***** Provided text

Skip to main content

Common tools for MLOps

Project description

Caketool

A Python MLOps toolkit for common machine learning and data science workflows. Provides EDA, feature engineering, model training, explainability, experiment tracking, model monitoring, calibration, and metrics — all designed for production-ready ML pipelines.


Installation

# Core (pandas, numpy, sklearn, xgboost)
pip install caketool

# With MLflow support
pip install "caketool[onprem]"

# With Google Cloud (Vertex AI, BigQuery)
pip install "caketool[gcp]"

# Everything
pip install "caketool[all]"

Quick Start

EDA

from caketool import eda

# Dataset overview
eda.profile(df)
eda.plot_correlations(df)

# Univariate
eda.plot_numeric_distribution(df["age"])
eda.plot_categorical_frequency(df["category"])

# Bivariate
eda.plot_scatter(df, x="income", y="spend", color_by="segment")
eda.plot_distribution_by_group(df, cat_col="segment", num_col="income", mode="box")

Feature Generation

from caketool.feature import generate_features_by_window

result = generate_features_by_window(
    df,
    client_id_col="user_id",
    report_date_col="event_date",
    fs_event_timestamp="snapshot_date",
    numeric_cols=("amount", "balance"),
    string_cols=("category",),
    boolean_cols=("is_active",),
    lookback_days=(0, 7, 30),   # 0 = lifetime
    backend="pandas",           # "pandas" | "polars" | "spark" | "bigframes"

**********

Please answer these questions about the Caketool page:
1. Which pip command installs Caketool with MLflow support?
2. Under "Bivariate", which function is called with mode="box"?
3. What does a value of 0 in lookback_days stand for?

***** Given information

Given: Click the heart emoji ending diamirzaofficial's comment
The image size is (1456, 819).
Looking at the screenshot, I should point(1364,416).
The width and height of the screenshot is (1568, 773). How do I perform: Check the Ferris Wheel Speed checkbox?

**********

Response to the task
1. pip install "caketool[onprem]"
2. eda.plot_distribution_by_group
3. Lifetime